For 2019, we noticed that some high-profile companies experienced multiple tragic deaths, while other demises seemed to cluster naturally within particularly troubled product categories. Here’s our look at the biggest tech deaths of the year, organized into company or theme.

Microsoft: Mistakes were made

rip windows phone Mark Hachman / IDG

Windows 10 Mobile reaches the final, final end.

Windows 10 Mobile: Speaking of hanging on for far too long. In December, we saw the complete end to Microsoft’s homegrown smartphone effort. On December 10, 2019, Microsoft stopped delivering security patches to Windows 10 Mobile devices.

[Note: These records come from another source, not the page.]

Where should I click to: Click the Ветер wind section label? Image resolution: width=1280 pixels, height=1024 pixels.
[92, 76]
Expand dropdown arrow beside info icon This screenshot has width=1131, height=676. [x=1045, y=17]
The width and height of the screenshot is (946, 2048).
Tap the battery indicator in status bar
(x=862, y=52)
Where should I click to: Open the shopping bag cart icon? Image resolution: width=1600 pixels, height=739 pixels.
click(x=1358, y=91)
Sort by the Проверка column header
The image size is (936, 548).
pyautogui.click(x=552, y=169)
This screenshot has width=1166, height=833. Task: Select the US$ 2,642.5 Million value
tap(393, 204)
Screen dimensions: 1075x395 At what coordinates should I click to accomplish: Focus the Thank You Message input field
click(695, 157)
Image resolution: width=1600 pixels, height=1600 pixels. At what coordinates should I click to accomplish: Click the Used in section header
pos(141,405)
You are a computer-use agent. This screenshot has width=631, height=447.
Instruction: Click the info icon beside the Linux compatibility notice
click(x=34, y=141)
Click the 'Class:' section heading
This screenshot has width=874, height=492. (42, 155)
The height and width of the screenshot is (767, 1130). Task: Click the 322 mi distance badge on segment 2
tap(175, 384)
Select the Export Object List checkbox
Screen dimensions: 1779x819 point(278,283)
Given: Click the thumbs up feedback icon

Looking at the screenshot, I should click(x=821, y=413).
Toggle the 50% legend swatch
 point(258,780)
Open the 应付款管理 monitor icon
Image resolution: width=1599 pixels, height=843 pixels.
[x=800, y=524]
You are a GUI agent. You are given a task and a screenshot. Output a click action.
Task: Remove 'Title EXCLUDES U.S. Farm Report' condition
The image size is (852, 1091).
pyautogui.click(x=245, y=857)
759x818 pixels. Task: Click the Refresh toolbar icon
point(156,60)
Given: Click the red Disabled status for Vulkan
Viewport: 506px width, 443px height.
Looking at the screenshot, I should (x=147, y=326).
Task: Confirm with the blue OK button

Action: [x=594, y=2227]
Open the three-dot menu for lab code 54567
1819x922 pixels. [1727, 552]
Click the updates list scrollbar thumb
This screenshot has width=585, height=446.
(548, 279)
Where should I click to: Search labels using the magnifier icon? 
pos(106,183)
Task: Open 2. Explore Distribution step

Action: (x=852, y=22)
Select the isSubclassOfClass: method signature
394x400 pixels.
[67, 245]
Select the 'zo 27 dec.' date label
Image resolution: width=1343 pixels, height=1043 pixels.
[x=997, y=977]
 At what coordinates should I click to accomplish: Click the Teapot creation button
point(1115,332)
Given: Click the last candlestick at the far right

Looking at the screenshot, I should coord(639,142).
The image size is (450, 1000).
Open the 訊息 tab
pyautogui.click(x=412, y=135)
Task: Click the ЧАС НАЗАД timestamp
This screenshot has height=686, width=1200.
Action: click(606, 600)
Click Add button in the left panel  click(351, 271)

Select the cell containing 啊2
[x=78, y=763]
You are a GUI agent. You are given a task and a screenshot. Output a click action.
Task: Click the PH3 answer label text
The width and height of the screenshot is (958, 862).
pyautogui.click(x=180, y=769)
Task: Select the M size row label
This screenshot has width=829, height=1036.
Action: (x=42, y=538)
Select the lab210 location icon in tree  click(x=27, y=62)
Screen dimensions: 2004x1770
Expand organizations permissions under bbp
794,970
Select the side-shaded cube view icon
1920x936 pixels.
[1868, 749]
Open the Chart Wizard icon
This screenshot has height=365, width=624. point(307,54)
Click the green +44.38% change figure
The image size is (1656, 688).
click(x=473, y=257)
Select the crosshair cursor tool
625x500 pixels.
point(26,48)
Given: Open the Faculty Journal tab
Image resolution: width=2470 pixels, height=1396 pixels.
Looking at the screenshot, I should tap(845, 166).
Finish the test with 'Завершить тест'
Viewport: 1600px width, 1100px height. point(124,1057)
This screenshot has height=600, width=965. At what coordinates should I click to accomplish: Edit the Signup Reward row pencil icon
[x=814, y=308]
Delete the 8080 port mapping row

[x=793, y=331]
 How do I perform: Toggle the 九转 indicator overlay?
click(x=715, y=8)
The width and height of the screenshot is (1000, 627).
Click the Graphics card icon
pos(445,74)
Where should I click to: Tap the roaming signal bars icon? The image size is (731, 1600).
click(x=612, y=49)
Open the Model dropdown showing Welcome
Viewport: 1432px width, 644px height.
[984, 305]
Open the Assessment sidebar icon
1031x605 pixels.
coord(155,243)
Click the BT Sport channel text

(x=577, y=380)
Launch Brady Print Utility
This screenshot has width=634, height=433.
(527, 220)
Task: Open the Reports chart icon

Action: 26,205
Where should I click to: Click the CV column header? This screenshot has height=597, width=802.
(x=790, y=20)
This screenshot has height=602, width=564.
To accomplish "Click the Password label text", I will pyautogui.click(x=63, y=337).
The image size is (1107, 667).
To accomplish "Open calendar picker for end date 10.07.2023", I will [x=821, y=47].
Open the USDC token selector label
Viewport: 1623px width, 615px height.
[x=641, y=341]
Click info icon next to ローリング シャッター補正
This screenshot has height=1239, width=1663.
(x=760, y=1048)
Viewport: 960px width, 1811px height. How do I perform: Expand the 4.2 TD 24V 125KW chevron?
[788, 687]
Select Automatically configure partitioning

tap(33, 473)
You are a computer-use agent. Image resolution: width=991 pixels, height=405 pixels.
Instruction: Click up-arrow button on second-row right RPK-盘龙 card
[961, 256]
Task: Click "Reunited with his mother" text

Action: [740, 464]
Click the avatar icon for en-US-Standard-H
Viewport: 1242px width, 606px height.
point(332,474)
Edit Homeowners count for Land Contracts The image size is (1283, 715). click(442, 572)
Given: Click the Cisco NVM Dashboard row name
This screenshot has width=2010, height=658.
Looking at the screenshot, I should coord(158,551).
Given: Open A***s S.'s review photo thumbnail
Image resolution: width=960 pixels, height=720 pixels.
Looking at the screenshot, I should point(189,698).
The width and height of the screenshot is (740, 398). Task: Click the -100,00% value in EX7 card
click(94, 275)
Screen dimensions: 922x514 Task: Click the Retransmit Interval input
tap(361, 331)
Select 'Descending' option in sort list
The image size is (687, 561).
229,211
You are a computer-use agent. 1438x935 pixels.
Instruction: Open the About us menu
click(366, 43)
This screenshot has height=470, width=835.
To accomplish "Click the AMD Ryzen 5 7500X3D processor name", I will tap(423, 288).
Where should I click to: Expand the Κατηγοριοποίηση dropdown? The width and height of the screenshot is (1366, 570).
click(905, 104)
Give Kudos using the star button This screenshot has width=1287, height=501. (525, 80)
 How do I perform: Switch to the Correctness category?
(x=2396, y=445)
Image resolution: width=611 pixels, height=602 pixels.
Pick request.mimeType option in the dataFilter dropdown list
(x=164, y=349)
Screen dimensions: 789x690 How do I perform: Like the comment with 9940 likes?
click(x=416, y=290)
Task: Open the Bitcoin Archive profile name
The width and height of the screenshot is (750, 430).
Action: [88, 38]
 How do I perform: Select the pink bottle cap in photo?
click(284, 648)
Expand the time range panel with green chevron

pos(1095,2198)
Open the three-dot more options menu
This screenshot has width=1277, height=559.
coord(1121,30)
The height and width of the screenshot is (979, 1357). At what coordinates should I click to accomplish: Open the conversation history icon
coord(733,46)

Anyone still rocking the HP Elite x3 (which was actually a really great phone) or Lumia 650 can still use their handsets, just without the backing or support of Microsoft. If something breaks, or a horrific vulnerability destroys the Metro interface as we know it, users are out of luck. That’s for regular folks, anyway. Corporate types have a lifeline to carry on for a little bit longer, just as they did with Windows XP.

It’s a shame that Microsoft’s mobile effort came to this point. Windows 10 Mobile and its predecessors were an original take on what a smartphone could be. It looked and behaved nothing like the grid of icons on an Android or iOS device, but it was still very usable. Unfortunately, a toxic mix of lackadaisical carrier support, poor developer interest, and indifference from smartphone buyers sealed the fate of Windows phones long ago.

Microsoft Store Books: The trouble with digital goods is they can disappear if the retailer goes out of business. That’s what happened in July, 2019, when Microsoft exited the literary scene, and ebooks purchased from the Microsoft Store stopped working.

Microsoft’s ebook venture had been short-lived, and to the company’s credit, it didn’t just flip the table and walk away. The company said it would refund all book purchases for its approximately six ebook customers.

Microsoft Windows 10 my people selected people privacy Mark Hachman / IDG

Windows 10’s My People.

Windows 10’s My People: Fine, fine, this death won’t happen until 2020 or later, but we found out about it in November. Microsoft is deprecating the My People app that was first introduced in Windows 10 1709. If you don’t know what we’re talking about, it’s that little outline of two people that sits in the taskbar.